- _Task_: Track down every line below that holds "accomplish" and copy it.

- _Extracted material_:
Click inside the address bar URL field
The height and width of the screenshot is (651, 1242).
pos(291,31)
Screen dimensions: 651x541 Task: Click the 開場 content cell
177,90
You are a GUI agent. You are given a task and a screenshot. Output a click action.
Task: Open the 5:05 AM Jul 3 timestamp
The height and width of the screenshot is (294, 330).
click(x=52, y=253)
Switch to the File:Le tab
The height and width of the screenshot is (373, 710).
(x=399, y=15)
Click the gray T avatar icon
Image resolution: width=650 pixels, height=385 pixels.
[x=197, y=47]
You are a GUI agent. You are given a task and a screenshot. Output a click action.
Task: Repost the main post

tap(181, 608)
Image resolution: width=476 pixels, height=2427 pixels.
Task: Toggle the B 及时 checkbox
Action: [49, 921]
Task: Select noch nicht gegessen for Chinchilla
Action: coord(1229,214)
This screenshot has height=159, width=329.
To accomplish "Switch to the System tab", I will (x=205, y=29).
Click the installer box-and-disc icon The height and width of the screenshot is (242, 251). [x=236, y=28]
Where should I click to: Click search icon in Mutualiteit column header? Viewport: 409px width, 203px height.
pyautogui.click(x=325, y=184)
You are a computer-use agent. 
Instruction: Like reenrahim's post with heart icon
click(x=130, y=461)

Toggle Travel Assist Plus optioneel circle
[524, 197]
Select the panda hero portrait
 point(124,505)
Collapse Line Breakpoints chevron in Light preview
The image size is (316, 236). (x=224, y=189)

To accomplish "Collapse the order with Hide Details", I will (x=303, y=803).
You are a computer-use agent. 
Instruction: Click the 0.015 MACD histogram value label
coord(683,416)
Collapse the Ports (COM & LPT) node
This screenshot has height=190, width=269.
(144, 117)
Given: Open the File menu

- _Solution_:
To accomplish "Switch to the System tab", I will (x=205, y=29).
To accomplish "Collapse the order with Hide Details", I will (x=303, y=803).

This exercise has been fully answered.